Text passage Block Start

This invention relates to ultrasonic diagnostic imaging systems and, in particular, to ultrasonic diagnostic imaging systems which produce images of acquired harmonic signals.
The use of ultrasonic signals which are harmonically related to transmitted ultrasound signals for ultrasonic diagnostic imaging is described in U.S. Pat. No. 5,833,613 (Averkiou et al.) and U.S. Pat. No. 5,879,303 (Averkiou et al.) The ""613 patent describes a number of techniques for imaging with harmonic contrast agents. Ultrasonic contrast agents are comprised of tiny encapsulated microbubbles which, when struck by a transmitted ultrasound wave, will exhibit nonlinear resonance, including resonance at harmonic frequencies of the transmitted wave frequency. This nonlinear resonance will return an echo signal containing the harmonic frequencies in addition to components at the fundamental (transmit) frequency. While the harmonic components are not as great in intensity as the fundamental components, they are nonetheless of relatively significant intensity and can be readily detected and discriminated to provide segmented contrast signal information.
The ""303 patent describes another form of ultrasonic harmonic imaging known as tissue harmonic imaging. Tissue harmonic imaging relies upon the distortion of a transmitted wave which occurs as the wave passes through the tissue of the body. This distortion gives rise to nonlinear signal components including those at harmonics of the fundamental transmit frequency. The tissue harmonic signal components are of a lesser relative intensity as compared to contrast harmonic signal components, but may nonetheless be readily detected and used to form ultrasonic images. As explained in the ""303 patent, tissue harmonic imaging prevents the occurrence of nearfield and other image artifacts which are common to fundamental signal images.

Text passage Block End

- _What to work on_
Reproduce the stretch of the ultrasonic harmonic imaging passage above from "This invention relates" through "acquired harmonic signals.", copying it word for word.

Listed records Block Start

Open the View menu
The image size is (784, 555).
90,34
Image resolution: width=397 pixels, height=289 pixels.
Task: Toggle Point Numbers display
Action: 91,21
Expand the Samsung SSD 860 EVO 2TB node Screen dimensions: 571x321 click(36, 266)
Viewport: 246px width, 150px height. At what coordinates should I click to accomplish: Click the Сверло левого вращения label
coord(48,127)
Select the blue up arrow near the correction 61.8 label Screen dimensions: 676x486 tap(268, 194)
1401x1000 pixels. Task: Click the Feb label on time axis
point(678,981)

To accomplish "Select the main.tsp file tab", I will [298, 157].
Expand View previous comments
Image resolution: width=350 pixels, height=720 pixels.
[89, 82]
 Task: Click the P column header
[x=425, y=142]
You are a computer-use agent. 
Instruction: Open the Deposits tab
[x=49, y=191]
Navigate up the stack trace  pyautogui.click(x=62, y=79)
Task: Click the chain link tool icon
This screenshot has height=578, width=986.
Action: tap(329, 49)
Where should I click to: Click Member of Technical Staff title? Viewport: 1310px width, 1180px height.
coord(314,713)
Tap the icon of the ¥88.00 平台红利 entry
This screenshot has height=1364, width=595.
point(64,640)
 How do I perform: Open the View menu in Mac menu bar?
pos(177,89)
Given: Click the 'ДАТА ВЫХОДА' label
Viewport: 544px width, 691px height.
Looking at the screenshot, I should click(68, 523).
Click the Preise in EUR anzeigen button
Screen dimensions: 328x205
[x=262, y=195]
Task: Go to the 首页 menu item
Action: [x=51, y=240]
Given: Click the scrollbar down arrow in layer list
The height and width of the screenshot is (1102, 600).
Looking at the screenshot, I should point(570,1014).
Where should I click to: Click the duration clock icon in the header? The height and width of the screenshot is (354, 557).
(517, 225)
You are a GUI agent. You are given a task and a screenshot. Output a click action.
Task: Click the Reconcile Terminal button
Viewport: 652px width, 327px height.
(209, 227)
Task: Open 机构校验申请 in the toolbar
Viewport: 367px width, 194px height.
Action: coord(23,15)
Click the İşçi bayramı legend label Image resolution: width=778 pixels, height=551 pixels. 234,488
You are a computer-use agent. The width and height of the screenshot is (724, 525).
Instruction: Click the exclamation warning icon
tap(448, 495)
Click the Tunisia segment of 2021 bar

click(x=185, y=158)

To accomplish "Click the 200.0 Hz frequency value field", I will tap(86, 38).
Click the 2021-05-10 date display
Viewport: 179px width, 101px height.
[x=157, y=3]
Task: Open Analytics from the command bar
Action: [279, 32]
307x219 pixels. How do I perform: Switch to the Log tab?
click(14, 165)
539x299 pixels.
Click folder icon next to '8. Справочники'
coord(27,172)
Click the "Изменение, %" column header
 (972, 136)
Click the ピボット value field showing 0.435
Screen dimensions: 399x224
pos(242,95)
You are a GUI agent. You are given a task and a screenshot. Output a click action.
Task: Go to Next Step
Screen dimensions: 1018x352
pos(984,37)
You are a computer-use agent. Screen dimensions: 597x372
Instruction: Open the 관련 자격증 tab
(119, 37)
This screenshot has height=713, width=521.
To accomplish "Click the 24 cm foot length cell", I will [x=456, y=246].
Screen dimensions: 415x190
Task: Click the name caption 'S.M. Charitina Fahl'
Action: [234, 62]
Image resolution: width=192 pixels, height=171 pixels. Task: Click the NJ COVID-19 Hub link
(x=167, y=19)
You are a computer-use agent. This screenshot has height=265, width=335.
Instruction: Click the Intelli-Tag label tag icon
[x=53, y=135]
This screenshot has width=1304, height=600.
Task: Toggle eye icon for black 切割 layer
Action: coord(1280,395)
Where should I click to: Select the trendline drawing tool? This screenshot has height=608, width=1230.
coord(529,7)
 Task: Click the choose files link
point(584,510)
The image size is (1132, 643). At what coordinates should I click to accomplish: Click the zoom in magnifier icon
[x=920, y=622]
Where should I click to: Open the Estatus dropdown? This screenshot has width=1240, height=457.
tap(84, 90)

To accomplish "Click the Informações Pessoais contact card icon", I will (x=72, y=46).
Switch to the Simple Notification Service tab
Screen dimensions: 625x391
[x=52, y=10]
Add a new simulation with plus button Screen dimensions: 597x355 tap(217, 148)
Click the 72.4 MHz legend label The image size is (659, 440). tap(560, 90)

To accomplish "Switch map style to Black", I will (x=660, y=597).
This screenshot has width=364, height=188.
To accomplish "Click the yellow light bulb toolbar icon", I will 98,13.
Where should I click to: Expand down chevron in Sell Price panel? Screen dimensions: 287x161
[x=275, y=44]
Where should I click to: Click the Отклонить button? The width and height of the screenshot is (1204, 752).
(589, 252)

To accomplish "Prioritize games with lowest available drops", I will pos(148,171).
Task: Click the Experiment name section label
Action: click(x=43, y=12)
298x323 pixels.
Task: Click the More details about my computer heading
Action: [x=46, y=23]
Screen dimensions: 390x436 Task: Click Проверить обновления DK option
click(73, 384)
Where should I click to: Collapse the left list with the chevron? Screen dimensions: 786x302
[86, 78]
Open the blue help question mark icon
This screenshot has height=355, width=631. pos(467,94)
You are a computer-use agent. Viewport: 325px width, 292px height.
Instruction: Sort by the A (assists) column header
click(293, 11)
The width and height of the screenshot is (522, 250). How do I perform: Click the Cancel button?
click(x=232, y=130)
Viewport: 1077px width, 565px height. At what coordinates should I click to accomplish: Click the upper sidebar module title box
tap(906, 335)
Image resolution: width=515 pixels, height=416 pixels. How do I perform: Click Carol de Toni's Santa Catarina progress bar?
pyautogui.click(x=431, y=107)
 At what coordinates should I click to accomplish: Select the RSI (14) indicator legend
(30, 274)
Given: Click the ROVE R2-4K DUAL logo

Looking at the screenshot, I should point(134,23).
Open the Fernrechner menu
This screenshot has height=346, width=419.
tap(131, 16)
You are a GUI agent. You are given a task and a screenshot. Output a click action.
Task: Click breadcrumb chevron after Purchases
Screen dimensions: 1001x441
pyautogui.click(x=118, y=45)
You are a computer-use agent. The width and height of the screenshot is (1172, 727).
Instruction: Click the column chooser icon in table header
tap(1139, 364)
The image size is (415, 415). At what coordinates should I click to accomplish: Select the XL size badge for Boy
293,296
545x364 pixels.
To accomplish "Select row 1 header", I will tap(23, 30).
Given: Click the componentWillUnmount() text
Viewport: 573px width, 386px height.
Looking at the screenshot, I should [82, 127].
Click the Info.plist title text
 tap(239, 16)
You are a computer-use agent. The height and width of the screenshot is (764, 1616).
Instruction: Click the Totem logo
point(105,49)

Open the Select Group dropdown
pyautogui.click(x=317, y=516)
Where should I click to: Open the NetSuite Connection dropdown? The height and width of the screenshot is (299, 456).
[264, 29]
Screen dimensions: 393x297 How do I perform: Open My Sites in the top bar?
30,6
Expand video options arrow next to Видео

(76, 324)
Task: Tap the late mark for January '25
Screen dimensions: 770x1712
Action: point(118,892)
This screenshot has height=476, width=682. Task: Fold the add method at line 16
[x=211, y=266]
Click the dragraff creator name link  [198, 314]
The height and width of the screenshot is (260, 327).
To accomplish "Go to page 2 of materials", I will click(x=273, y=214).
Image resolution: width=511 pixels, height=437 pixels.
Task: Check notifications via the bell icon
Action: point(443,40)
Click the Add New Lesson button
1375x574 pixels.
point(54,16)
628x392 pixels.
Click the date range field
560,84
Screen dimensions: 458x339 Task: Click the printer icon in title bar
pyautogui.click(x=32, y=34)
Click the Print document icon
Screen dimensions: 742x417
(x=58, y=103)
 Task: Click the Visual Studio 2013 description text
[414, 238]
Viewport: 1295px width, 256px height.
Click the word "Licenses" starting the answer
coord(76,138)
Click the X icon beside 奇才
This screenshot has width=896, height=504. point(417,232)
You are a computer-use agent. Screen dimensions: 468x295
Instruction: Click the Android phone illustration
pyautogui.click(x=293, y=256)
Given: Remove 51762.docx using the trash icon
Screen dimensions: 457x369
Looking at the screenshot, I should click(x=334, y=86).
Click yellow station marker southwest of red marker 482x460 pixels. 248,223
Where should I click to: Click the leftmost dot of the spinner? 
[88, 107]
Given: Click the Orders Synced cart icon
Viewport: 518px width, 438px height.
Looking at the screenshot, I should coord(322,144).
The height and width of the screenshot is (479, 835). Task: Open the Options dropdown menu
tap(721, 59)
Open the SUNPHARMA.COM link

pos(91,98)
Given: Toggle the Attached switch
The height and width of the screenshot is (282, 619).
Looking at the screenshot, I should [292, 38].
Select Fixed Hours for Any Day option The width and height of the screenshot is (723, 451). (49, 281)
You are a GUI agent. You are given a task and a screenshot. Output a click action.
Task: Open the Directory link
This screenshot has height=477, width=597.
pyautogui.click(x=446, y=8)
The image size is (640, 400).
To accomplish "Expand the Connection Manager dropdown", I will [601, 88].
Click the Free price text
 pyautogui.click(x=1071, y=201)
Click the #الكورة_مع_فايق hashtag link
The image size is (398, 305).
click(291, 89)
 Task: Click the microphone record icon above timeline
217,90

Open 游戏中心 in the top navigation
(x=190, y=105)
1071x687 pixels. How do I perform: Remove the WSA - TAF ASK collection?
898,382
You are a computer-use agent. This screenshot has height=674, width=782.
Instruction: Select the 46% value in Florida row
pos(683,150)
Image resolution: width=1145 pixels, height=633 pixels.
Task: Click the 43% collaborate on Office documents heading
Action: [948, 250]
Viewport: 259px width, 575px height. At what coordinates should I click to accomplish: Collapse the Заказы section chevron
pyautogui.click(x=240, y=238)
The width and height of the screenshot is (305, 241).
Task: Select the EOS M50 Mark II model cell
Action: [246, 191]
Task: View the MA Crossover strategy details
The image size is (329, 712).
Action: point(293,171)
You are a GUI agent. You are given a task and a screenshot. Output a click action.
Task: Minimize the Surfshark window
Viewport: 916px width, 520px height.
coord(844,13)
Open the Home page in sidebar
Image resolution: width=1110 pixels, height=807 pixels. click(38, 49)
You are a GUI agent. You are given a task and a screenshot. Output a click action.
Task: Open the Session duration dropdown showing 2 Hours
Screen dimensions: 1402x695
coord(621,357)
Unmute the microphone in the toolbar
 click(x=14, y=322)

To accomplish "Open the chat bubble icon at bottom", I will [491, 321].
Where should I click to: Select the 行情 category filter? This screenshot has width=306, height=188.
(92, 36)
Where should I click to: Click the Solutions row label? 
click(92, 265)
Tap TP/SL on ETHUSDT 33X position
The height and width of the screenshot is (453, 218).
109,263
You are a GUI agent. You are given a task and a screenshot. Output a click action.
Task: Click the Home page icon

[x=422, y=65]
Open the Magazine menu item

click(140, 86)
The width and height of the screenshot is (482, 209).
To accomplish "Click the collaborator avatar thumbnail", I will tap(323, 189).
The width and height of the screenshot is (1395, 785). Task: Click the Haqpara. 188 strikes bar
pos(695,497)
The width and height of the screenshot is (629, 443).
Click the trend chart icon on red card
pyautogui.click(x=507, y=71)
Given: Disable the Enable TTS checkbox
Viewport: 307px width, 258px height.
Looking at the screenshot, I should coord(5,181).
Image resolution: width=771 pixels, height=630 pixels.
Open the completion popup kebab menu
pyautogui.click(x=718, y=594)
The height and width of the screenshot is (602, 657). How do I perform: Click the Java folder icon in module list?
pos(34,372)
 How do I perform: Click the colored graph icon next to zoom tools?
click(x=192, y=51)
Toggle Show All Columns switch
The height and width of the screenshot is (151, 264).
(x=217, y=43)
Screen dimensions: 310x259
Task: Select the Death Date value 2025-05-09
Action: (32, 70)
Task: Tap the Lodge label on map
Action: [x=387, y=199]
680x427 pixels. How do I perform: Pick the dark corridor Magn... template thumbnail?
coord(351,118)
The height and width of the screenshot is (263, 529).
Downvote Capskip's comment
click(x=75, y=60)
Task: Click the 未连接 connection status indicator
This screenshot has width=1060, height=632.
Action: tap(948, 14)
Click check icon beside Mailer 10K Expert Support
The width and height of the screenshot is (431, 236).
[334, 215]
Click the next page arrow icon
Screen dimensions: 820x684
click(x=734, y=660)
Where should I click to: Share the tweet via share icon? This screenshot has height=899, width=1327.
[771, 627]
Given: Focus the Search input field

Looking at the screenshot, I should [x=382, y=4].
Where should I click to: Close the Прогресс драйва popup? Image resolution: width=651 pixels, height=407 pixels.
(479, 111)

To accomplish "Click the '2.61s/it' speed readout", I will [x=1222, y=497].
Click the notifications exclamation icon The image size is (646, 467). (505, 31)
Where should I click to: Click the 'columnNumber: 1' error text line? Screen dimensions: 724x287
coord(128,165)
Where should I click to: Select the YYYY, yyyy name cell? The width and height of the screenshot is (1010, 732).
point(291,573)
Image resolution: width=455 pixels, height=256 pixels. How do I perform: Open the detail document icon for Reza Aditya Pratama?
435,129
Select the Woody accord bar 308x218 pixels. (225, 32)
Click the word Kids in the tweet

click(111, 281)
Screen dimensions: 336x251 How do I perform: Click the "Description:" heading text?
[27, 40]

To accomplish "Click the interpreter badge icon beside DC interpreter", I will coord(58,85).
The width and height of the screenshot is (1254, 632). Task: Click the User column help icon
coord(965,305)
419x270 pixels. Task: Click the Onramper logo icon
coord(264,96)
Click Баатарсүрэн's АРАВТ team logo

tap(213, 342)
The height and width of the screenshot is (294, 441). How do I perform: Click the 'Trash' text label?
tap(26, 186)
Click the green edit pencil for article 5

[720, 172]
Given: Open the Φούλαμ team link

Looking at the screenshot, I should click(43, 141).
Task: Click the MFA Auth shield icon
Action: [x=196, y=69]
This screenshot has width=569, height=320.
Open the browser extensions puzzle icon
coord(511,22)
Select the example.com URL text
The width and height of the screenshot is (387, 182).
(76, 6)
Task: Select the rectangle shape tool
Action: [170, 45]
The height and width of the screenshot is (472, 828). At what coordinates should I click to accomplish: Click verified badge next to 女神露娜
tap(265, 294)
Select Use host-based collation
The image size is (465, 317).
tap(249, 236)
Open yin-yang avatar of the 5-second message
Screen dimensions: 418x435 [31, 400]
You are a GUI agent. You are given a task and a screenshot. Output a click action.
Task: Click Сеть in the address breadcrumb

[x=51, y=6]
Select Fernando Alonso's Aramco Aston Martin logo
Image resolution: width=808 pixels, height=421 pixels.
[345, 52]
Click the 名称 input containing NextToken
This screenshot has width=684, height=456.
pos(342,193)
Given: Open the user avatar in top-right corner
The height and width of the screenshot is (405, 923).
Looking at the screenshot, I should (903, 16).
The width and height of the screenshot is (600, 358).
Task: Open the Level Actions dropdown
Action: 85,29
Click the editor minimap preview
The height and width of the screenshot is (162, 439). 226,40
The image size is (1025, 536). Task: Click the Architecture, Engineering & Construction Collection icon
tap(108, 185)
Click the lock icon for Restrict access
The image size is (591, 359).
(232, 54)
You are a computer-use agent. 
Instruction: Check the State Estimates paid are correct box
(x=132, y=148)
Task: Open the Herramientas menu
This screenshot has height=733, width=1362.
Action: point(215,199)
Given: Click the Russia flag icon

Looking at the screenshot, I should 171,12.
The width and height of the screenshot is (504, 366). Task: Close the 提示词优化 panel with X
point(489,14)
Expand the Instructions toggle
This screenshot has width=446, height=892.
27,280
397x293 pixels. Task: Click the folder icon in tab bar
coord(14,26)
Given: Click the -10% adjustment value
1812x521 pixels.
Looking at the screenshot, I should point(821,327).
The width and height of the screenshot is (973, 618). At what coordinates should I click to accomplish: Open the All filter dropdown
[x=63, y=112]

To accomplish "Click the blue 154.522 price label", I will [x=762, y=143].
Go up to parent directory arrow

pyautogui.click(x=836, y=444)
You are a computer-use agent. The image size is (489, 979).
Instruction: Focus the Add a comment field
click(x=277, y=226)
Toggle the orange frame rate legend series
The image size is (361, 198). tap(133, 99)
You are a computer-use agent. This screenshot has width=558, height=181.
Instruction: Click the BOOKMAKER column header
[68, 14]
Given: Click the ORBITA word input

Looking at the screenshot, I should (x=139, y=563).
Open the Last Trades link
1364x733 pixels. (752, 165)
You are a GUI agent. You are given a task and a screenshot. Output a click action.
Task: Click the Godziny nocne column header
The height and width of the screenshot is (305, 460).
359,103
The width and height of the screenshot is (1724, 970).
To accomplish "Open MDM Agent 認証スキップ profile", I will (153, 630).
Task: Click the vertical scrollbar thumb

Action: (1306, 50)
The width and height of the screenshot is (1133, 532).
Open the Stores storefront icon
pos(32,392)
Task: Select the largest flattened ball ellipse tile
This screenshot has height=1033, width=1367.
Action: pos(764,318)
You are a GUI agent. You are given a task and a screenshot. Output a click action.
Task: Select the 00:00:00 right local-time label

Listed records Block End

- _Answer space_
This invention relates to ultrasonic diagnostic imaging systems and, in particular, to ultrasonic diagnostic imaging systems which produce images of acquired harmonic signals.